L’elettorato era chiamato alla scelta tra Salvador Nasralla – ex presentatore televisivo espressione di una coalizione di formazioni progressiste ed anticorruzione e movimenti indigeni e contadini – e Juan Orlando Hernandez (JOH), presidente in carica ed uomo dell’establishment e delle forze armate. Nonostante la ricandidatura di JOH fosse incostituzionale ed al 70% delle schede scrutinate gli osservatori si fossero espressi sulla vittoria tecnica di Nasralla (che godeva di un vantaggio del 5%), dopo un ritardo nella comunicazione dei risultati di un giorno e mezzo (che, tra le polemiche, ha visto anche il blocco dei sistemi informatici elettorali) il presidente uscente si è autoproclamato vincitore.

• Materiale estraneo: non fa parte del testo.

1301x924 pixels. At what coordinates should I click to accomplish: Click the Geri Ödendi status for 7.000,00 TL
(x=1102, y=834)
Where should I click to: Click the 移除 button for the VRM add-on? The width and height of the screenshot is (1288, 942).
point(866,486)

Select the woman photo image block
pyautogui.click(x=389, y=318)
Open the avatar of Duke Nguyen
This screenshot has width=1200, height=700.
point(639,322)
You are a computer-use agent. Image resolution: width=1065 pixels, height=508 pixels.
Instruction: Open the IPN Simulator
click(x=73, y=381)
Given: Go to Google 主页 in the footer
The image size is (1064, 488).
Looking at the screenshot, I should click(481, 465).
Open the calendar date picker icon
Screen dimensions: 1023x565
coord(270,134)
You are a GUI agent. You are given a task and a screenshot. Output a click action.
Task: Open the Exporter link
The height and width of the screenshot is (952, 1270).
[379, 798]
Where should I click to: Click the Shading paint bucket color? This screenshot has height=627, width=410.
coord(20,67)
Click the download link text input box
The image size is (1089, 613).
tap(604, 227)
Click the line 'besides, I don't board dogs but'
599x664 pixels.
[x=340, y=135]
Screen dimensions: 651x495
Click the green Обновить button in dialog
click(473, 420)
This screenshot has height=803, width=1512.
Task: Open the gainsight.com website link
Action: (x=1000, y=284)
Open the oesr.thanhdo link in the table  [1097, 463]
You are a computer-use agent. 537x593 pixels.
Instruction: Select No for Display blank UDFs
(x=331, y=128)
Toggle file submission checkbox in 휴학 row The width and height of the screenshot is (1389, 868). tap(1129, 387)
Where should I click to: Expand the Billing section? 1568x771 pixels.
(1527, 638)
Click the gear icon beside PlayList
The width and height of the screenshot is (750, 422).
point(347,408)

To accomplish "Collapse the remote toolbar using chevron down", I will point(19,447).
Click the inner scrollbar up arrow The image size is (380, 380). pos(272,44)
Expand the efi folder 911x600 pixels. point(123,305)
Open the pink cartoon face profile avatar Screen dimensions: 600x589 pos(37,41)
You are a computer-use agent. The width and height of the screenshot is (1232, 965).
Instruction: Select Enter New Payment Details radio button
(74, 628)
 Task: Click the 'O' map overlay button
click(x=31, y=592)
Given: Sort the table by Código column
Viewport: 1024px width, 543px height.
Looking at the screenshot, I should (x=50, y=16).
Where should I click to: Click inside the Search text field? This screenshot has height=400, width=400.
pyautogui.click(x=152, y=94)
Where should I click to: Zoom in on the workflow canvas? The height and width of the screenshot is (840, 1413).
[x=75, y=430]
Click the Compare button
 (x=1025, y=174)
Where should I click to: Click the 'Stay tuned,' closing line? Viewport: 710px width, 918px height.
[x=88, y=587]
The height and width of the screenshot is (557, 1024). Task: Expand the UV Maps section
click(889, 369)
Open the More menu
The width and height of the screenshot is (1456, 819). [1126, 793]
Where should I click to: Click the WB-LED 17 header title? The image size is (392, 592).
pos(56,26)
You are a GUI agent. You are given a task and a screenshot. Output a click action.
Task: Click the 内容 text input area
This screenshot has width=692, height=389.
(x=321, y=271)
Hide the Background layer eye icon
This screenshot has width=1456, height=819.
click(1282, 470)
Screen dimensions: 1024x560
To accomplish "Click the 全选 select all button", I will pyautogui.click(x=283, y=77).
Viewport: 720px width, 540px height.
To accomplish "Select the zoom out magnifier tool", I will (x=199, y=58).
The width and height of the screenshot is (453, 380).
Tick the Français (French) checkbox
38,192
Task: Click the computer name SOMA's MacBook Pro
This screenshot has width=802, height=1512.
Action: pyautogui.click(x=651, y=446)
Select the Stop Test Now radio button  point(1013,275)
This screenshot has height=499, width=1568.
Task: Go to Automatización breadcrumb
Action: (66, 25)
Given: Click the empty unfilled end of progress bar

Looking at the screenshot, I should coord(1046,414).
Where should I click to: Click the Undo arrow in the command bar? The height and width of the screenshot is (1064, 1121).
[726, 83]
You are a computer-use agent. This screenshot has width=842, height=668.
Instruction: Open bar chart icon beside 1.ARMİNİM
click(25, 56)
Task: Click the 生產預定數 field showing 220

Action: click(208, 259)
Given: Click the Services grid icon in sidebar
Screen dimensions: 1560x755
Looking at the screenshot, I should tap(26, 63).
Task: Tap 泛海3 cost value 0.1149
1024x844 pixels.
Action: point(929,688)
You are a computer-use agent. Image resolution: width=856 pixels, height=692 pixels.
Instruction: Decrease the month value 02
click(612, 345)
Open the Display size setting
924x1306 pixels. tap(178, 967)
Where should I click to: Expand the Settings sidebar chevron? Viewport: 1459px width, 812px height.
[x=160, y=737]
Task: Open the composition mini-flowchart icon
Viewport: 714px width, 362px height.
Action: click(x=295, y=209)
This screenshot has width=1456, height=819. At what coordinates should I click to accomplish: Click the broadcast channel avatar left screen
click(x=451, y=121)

La protesta, alimentata dalla rabbia della piazza e dal malcontento verso povertà e corruzione dilaganti, è esplosa in 14 dei 18 dipartimenti del paese. Nella capitale Tegucigalpa la popolazione ha cercato di fare irruzione nella sede del Tribunale Elettorale, fronteggiando nelle strade i lacrimogeni di militari e polizia. Questi ultimi impegnati a sostenere quello che si profila sempre di più essere un golpe compiuto, con la sospensione di tutte le garanzie costituzionali nella giornata di ieri. Blocchi spontanei e barricate hanno paralizzato le autostrade honduregne, mentre nel grande centro settentrionale di San Pedro Sula sono state prese d’assalto banche ed attività commerciali.
L’elite del Partito Nazionale, tornata al potere nel 2009 dopo il golpe contro il presidente progressista Zelaya (operazione benedetta dalla presidenza Obama con in prima linea l’allora Segretaria di Stato USA Hillary Clinton) ha responsabilità gravissime nelle persecuzioni e negli omicidi politici di decine di oppositori. Tra i quali Berta Caceres, leader indigena impegnata in una strenua lotta contro gli interessi delle multinazionali dell’agrobusiness e delle grandi opere; mentre di recente anche sua figlia Berta Zuniga, prosecutrice della sua attività, è stata obiettivo di un attentato. Ora alle cifre del massacro si aggiungono 7 morti nella repressione di piazza, tra cui un bambino di 11 anni, e decine di feriti. Il tutto nell’imbarazzante silenzio di un’Unione Europea sempre più indifendibile nel suo sostegno agli interessi oligarchici delle destre da Madrid a Caracas, e nel suo odio verso qualsiasi processo di autodeterminazione dal basso. Mentre serpeggiano voci di sciopero generale, la piazza centroamericana resta presidiata: nel tentativo di sfuggire ad un destino di oppressione che, nell’intreccio tra dittatura militare e regime liberale, si perpetua da oltre 40 anni.